Stated task: Copy out the lines from the one containing "Open the Size dropdown in Ingestion over Time" through the one containing "(x=924, y=518)", both included, with the pictures left out.

Given data:
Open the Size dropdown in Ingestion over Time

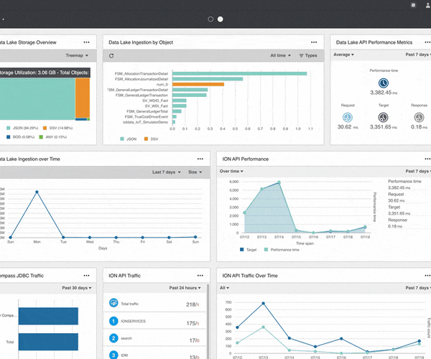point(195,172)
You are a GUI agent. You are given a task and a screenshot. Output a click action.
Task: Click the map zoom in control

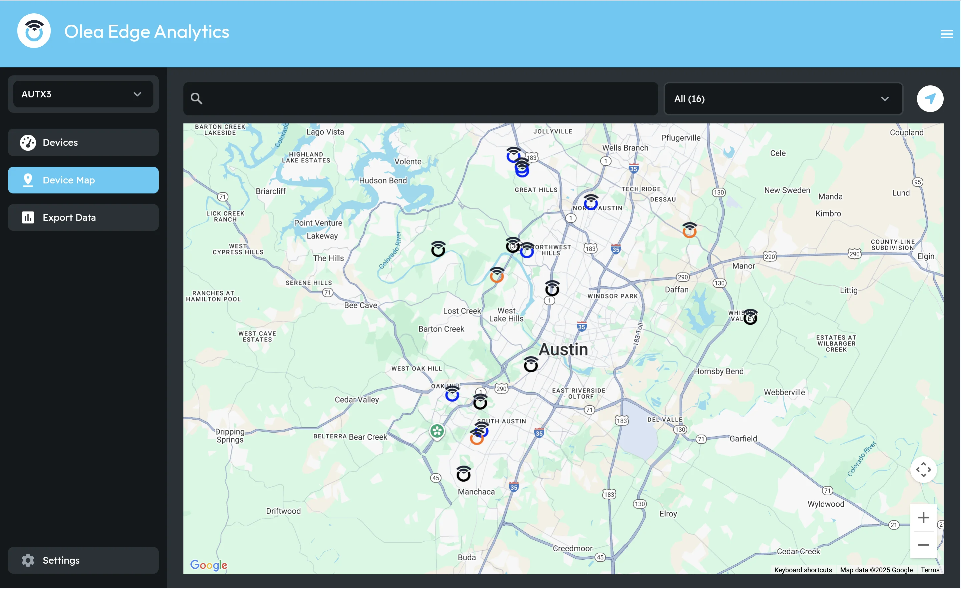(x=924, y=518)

...

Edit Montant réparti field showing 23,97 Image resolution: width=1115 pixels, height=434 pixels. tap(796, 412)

Answer to the task:
Open the Size dropdown in Ingestion over Time

point(195,172)
You are a GUI agent. You are given a task and a screenshot. Output a click action.
Task: Click the map zoom in control

(x=924, y=518)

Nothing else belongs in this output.